What does constructivist theorist A. Wendt mean with his article "Anarchy is What States Make of it"?
This is a long article that is one of the seminal works of theory in the field of International Relations. A full summary is impossible in the space available here. What I can give is a very basic summary of Wendt's major point.
In this article, Wendt is taking issue with the main claim that realists make -- that states are forced to act in certain ways because the international system is anarchical. Realists claim that anarchy, by necessity, causes states to come into conflict with one another.
Wendt takes issue with this. He argues that there is nothing in anarchy that makes conflict necessary. Instead, he says, states' actions towards one another are based on their attitudes towards themselves and toward other states. In other words, Wendt is saying that a state develops its own identity and it gives identities to other states.

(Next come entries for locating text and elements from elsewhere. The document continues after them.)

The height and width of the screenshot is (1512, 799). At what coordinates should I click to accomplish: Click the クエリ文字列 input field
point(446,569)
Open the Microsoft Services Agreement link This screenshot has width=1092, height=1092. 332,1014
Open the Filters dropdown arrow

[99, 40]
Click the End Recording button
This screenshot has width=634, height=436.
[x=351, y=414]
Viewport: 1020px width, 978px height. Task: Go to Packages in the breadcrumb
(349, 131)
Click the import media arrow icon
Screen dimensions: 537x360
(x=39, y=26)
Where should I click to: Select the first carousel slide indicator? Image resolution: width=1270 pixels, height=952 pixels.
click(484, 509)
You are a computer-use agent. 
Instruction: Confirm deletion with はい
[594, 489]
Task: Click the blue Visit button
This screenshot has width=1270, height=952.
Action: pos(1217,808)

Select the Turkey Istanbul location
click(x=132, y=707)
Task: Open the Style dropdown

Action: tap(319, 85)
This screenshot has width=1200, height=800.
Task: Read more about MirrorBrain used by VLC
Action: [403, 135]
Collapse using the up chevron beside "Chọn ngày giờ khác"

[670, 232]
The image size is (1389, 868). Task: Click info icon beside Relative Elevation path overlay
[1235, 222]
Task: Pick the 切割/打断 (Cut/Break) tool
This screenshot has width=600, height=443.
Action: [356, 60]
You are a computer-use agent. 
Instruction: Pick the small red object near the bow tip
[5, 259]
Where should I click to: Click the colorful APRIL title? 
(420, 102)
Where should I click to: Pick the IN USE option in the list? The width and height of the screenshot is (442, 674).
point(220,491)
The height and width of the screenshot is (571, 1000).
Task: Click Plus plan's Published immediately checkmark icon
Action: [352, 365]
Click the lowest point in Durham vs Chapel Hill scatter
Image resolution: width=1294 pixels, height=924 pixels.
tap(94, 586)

It acts towards other states based on how those identities match up.
Perhaps you can think of this by means of an example. Iran sees itself today as a major Islamic power that should have more influence in its region. It sees the US as the major threat to it both as a Muslim country and a regional power. Therefore, it acts aggressively towards the US. By contrast, Saudi Arabia does not act aggressively toward the US because it has not constructed this image of the US as a "Great Satan" that hates all Muslims.
So what Wendt is saying is that states construct visions of themselves and others and act based on those visions, not on the basis of the fact that the international system is anarchical.